I had a similar thing, with F# as well actually.
We had some code that used a square root, and in some very rare circumstances, we could get a negative number, which would throw an exception. I don't think i would have even considered that possibility if FsCheck hadn't generated it.
> Once my property tests were running overnight and not finding any failures
Quickly addressing the time it takes to run property-based tests, especially in Python: it's extremely helpful to make sure that running subsets of unit tests is convenient and documented and all your developers are doing it. Otherwise they may revolt against property-based testing because of the time it takes to run tests. Again, especially in Python.
I love them for this, too.
Sadly I have a really hard time getting teammates to agree to using property-based testing - or letting me use it - because they take "no non-deterministic tests" as ironclad dogma without really understanding the the principle's real intent.
(I can do it to find edge cases to convert to deterministic unit tests in the privacy of my own home, of course. But not being able to commit a library of useful strategies without people calling foul in code review is obnoxious.)
> "no non-deterministic tests"
These tests can be made determenistic. Shrinking to the minimal reproducing case, is always deterministic. Also you can [re]start the tests with the specific seed - you typically log the seed, so you can replay the exact failure deterministically - prop-based tests are stochastic by design but reproducible by capture.
correct, I've done this at past places to verify rules engine output for variety of inputs.
That example caught my attention. What was it in your code that made length 24 special?
I was trying out an implementation of Relaxed Radix-Balanced Trees, a data structure for immutable lists that allows splitting and joining them in constant* time. In a normal RRB Tree implementation, each leaf in the tree has up to 32 items in it, and a tree node that's not a leaf has up to 32 pointers to leaves or to lower tree nodes. There's also a tail, a single array of up to 32 which, when full, will be promoted to a leaf and a new empty tail array created. (Or the full tail will be promoted the next time an item is appended and a new tail of length 1 will be created).
For my implementation, I was using nodes of size 4 rather than size 32, because that let me test much easier; then after testing, I would switch the branching constant to 32 and run final tests.
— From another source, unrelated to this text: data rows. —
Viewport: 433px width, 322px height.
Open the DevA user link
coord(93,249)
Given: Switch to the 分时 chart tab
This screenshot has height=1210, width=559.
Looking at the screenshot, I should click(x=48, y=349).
With a branching factor of 4, that means that a tree of size 24 contained one root node with two children, a left child that was a full tree of 16 (a tree node pointing to four leaf nodes, all of them full of 4 items), and a right child that was a leaf node of size 4. That makes 20 items in the tree, plus a full tail array of 4 making 24 items. The failure came when the next item was appended.
Now, if you've never implemented an RRB tree you won't have noticed the mistake. But in the previous paragraph, when I said that the right child of the root was a leaf? That was the mistake; in an RRB tree all leaves are supposed to be at the same level, and the right child of the root should have been a one-child node, whose child was a leaf of size 4. My code that promoted the root up one level when it was full (when the tree was size 20, a full 16-item tree plus a tail of 4) was faulty, and had created a new root with the previous root as the left child and the previous tail as the right child, instead of creating a one-child node as the right child of the new root with the 4-item leaf as its child. The tree still functioned for all read-only purposes (traversal, lookups, etc) and even for appends, as long as the appends did no more than fill the tail. Once the tail was full (making a total of 24 items total stored in the structure) and I needed to append a 25th item, the tail-promotion code found an illegal tree state and did the wrong thing. I no longer remember which wrong thing it did, just that once that 25th item was appended, the resulting tree no longer passed all the property checks.
* Constant for all practical purposes. In fact it's O(log32 N), but since log32 N is no more than 7 when N is 2^32, the operation is bounded by a constant. So it's O(1) for all practical purposes: most lists of any reasonable size will translate into trees whose height is no more than 2 or 3, which means only 2 or 3 nodes will need to be split when splitting the entire list (and the RRB tree structure that models the list) into two parts. And likewise for joining two RRB structures together (a list append operation): there might be up to O(H) merged nodes where H is the height of the tree, which again no more than log32 N for a tree of branching factor 32.